This offers one way for landlords and tenants to potentially weather the crisis.
The San Francisco Rent Board, which enforces the city’s Rent Stabilization Ordinance, published a statement in response to repeated requests from landlords about whether they could legally do this, said Robert Collins, the board’s executive director. He added that he was pleasantly surprised: “I didn’t think that landlords would be lowering the rent this early on.” This option has been available for some time to landlords, he noted, but has become newly relevant due to the coronavirus pandemic.
Noni Richen, president of the Small Property Owners of San Francisco Institute, said she had fielded such an inquiry from a landlord concerned about being permanently locked into the lower rate.
“This email I got is from an owner who felt bad for his tenants,” Richen said. “He wanted to know if he could lower their rent during this period. But he really didn’t want to get into a situation where, when things go back to normal, he couldn’t raise it back up.” She said that, at the time, she was unsure whether this would be the case.

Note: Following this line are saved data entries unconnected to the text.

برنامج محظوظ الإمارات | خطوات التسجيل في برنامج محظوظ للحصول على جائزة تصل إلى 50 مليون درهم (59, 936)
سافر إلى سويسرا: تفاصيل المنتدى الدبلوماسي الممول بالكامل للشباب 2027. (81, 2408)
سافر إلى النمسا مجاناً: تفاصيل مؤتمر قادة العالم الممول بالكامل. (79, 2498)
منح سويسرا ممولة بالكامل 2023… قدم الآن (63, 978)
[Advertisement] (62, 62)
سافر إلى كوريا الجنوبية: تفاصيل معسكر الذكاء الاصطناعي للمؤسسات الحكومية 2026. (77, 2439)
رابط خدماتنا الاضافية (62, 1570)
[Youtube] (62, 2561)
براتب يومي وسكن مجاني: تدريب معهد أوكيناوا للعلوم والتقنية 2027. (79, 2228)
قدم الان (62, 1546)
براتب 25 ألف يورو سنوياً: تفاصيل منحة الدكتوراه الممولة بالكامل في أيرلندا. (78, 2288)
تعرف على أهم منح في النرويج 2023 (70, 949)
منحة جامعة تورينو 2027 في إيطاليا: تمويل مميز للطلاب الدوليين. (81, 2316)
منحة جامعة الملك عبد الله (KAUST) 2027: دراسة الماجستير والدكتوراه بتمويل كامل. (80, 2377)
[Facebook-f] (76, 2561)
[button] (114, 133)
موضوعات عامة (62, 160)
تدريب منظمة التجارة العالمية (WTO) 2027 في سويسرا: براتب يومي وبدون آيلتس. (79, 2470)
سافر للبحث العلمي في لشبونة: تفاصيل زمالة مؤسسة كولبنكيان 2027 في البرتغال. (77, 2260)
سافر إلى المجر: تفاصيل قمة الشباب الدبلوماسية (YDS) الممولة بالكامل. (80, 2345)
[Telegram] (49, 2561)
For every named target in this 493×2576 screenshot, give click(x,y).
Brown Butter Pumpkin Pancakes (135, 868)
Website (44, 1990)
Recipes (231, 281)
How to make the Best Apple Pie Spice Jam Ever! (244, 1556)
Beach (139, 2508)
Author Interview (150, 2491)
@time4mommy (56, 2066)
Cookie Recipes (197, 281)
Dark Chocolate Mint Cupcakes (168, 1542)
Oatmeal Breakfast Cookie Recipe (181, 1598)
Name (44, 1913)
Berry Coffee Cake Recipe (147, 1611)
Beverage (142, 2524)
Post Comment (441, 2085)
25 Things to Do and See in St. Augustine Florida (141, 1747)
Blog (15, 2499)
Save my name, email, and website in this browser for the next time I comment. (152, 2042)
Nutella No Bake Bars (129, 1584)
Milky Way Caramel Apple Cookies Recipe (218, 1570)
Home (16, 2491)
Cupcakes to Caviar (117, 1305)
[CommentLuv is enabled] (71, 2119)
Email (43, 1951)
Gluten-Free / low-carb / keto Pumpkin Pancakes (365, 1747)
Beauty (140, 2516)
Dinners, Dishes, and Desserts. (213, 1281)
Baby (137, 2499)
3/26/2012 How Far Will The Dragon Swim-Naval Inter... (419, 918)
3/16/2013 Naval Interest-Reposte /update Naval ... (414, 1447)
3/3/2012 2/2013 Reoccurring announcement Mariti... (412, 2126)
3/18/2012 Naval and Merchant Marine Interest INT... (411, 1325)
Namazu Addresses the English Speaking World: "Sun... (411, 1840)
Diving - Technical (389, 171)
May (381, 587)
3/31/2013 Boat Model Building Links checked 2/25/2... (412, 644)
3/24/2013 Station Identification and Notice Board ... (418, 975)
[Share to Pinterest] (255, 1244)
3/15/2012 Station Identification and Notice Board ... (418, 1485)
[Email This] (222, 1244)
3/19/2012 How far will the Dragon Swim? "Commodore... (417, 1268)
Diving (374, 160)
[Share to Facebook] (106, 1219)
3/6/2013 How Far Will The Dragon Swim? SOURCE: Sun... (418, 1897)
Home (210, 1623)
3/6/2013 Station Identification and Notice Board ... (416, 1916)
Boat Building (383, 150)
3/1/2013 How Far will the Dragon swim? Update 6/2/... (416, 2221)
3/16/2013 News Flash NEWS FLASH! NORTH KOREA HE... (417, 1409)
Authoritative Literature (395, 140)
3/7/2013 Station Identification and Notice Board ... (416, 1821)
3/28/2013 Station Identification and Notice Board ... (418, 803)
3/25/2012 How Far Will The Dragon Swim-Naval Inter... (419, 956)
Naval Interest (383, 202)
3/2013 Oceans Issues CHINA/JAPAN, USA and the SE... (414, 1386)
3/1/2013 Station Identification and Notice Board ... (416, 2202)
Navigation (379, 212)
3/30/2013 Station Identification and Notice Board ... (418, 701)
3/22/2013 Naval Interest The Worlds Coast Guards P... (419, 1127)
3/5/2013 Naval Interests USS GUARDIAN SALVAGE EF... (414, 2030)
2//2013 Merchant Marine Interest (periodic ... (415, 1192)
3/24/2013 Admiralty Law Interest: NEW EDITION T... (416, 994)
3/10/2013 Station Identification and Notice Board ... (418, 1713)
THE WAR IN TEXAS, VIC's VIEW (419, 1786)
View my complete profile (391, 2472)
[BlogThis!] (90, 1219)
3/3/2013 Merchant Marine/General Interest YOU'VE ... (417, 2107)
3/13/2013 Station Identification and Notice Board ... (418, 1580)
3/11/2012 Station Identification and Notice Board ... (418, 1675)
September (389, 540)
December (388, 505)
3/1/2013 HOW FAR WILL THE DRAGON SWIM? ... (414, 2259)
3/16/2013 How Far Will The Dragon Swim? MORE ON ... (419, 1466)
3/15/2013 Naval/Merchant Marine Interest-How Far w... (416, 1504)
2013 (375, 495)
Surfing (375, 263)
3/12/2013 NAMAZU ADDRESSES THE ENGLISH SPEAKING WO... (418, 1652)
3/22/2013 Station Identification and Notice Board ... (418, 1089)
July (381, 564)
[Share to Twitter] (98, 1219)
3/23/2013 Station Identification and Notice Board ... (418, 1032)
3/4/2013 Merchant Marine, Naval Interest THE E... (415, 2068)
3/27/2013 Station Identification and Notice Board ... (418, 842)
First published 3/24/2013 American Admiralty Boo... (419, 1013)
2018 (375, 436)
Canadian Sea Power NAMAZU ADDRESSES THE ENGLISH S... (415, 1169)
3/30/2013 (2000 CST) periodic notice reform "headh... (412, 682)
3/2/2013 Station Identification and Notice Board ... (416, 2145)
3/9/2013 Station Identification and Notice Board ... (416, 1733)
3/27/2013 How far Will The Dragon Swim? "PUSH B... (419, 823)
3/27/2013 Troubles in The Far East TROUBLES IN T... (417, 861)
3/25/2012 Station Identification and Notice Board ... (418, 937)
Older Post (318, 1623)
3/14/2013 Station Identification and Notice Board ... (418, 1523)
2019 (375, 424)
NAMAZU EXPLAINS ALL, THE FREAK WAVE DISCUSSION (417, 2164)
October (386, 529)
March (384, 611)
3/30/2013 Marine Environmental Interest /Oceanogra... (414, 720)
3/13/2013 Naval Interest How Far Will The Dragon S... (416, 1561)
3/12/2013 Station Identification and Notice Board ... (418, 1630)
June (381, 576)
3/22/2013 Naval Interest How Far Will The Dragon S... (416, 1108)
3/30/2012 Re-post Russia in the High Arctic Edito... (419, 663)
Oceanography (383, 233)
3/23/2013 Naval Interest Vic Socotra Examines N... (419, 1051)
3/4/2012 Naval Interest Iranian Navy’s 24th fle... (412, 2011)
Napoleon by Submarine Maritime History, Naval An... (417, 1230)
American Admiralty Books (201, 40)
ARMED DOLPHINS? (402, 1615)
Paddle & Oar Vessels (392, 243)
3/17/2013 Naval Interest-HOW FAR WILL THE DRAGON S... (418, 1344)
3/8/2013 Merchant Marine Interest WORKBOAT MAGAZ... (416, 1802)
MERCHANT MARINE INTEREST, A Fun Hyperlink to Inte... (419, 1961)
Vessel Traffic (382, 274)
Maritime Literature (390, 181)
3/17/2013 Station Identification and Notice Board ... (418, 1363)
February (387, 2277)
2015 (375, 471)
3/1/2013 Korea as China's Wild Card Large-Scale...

The city sets annual limits on the rent increases landlords of rent-controlled buildings can impose, generally tied to regional inflation. That rate is 1.8% for the year ending in February 2021.
A new web page on the Rent Board’s website, published March 30, clarifies that if a reduction were due to “financial hardship specific to the tenant,” the landlord could restore the rent to the previous level later. Landlords and tenants should put these agreements in writing, Collins said.
By comparison, the reduction would become permanent if it were “due to market conditions.”
“For example, the landlord agrees to reduce the tenant’s rent because a vacant comparable unit is being offered at a lower rent than what the tenant is paying,” the page said. In that event, the next rent increase could not exceed the board’s prescribed limit.